Un été avec Homère est un ouvrage de commande. Sylvain Tesson l’a écrit en prévision d’une émission de radio sur France Inter qui, tout au long de l’été, a emmené les auditeurs sur les traces d’Homère.
La lecture de cet ouvrage m’a procuré un indéniable plaisir de lecture et un tout aussi manifeste agacement.

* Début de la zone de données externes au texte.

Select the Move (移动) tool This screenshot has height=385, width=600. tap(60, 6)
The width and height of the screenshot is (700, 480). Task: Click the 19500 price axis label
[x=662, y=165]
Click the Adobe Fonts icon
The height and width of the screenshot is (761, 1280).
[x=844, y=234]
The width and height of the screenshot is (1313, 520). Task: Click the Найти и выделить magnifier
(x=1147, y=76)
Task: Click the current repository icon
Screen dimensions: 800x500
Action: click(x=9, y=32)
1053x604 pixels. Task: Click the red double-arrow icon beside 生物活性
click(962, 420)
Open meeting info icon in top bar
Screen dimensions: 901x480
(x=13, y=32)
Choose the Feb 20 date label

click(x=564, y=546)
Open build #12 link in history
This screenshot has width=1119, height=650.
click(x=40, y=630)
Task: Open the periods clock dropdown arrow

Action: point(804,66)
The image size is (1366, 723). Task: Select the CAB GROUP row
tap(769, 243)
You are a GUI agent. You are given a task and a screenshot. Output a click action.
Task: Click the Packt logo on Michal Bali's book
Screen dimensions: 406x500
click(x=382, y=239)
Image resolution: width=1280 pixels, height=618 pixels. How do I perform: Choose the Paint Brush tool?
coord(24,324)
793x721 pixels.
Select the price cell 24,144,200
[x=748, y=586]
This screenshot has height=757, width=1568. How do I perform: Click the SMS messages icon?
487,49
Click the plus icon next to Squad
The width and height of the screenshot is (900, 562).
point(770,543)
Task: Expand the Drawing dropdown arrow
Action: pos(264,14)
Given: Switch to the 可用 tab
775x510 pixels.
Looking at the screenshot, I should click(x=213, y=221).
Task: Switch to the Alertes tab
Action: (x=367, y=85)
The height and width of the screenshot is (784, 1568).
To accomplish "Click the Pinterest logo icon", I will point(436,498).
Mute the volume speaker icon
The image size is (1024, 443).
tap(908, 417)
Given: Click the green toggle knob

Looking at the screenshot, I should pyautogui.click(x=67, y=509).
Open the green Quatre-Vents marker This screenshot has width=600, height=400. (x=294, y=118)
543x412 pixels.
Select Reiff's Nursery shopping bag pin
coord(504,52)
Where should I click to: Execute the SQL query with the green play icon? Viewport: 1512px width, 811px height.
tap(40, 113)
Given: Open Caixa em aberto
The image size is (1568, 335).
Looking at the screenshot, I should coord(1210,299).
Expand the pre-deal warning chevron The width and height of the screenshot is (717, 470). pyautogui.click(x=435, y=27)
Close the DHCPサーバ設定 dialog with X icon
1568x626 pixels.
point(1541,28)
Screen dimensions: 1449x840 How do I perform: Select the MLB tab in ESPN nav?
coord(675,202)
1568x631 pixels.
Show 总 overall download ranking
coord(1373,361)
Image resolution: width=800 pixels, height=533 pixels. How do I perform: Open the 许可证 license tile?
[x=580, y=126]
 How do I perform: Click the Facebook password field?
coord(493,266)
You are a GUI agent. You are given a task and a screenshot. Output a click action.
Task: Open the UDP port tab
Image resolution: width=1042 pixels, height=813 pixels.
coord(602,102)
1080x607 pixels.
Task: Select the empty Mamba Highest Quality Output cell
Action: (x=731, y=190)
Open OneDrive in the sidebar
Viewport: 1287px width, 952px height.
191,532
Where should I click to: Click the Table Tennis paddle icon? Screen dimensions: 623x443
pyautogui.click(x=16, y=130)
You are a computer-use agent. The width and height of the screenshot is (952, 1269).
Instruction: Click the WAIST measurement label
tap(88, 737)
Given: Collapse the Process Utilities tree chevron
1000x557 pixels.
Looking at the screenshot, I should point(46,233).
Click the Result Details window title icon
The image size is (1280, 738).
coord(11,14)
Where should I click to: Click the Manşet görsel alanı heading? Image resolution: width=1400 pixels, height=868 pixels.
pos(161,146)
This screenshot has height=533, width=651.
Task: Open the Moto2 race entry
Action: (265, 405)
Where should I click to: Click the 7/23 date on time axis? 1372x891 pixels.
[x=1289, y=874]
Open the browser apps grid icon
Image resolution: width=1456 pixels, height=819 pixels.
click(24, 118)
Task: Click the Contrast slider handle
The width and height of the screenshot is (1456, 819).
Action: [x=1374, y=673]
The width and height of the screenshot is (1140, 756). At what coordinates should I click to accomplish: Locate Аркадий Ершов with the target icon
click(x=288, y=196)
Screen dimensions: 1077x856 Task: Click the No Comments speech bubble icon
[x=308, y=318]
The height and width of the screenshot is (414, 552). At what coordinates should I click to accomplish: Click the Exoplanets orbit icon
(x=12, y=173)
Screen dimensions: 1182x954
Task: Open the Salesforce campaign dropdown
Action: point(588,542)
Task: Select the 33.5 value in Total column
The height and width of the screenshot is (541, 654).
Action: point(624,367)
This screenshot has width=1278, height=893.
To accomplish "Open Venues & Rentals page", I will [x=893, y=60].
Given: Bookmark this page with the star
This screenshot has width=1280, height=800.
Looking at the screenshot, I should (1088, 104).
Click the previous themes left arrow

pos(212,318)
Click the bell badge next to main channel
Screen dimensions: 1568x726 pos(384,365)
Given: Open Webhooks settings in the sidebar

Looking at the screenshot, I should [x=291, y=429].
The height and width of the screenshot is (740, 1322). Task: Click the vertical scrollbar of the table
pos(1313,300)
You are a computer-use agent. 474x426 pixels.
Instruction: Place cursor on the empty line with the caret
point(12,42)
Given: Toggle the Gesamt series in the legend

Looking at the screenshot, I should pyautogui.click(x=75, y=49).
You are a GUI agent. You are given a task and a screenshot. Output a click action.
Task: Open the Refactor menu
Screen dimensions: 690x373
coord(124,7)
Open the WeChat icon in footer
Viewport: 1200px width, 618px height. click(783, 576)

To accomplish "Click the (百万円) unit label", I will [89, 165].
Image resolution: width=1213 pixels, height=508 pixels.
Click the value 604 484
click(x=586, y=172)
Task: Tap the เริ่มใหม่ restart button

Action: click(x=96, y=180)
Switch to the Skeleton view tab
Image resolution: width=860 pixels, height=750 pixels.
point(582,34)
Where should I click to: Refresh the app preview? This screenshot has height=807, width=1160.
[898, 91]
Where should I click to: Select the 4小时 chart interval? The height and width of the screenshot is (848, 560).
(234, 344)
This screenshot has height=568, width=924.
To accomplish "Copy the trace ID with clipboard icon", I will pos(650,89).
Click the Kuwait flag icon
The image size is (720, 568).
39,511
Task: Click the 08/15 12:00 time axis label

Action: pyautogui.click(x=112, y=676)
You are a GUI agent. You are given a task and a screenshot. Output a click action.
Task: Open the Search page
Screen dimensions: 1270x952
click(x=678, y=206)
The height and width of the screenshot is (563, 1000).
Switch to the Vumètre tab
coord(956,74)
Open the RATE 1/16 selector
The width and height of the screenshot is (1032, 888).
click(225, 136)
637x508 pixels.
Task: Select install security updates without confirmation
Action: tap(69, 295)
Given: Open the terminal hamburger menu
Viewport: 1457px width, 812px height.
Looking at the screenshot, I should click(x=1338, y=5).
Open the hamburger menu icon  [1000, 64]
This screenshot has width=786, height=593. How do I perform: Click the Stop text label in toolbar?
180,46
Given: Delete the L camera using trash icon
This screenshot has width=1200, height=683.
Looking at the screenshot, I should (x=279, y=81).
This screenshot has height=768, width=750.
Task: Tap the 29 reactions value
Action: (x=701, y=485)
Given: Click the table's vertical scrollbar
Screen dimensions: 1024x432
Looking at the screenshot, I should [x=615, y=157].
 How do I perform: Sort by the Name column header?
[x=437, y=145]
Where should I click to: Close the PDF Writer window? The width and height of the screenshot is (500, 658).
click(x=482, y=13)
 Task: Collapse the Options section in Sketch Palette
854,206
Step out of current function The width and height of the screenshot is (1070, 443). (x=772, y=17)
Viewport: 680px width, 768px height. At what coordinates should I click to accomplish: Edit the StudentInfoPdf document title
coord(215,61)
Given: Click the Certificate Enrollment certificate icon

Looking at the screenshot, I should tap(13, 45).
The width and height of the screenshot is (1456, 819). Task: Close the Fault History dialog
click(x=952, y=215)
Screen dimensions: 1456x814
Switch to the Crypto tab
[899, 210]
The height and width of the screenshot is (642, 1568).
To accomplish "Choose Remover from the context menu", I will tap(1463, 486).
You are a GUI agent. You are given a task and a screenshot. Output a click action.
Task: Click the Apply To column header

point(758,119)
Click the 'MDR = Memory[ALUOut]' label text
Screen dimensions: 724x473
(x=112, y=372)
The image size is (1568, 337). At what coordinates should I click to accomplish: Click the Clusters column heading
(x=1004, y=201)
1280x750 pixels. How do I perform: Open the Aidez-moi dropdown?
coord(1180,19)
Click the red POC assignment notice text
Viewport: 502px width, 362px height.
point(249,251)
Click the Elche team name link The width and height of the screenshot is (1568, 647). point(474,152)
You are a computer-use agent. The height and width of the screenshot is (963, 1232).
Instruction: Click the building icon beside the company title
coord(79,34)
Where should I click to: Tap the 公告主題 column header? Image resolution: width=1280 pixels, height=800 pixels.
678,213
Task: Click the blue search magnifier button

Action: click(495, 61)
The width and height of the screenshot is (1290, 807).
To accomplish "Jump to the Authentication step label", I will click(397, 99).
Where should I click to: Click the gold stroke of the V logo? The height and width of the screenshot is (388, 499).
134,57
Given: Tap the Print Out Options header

Commençons par le plaisir de lecture. Le texte de Sylvain Tesson, est écrit d’une plume légère, ornée mais sans excès. C’est aussi un voyage dans le monde d’Homère. Dès les premières pages, il nous invite à nous préparer :
« Nous passerons des fleuves et des champs de bataille. Nous serons jetés dans la mêlée, conviés à l’assemblée des dieux. Nous essuierons des tempêtes et des averses de lumière, serons nimbés de brumes, pénétrerons dans des alcôves, visiterons des îles, perdrons pied sur des récifs. Parfois (concernant L’Iliade c’est un doux euphémisme dont j’ignore s’il est volontaire…) des hommes mordront la poussière, à mort. D’autres seront sauvés. Toujours, les dieux veilleront. Et toujours le soleil ruissellera et révélera la beauté mêlée à la tragédie. »
Après cette belle entrée en matière, le texte poursuit son chemin, parsemé de larges citations – toujours opportunes – de L’Iliade et de L’Odyssée, dans la traduction de Philippe Brunet pour la première et celle, toujours très belle de Philippe Jaccottet pour la seconde.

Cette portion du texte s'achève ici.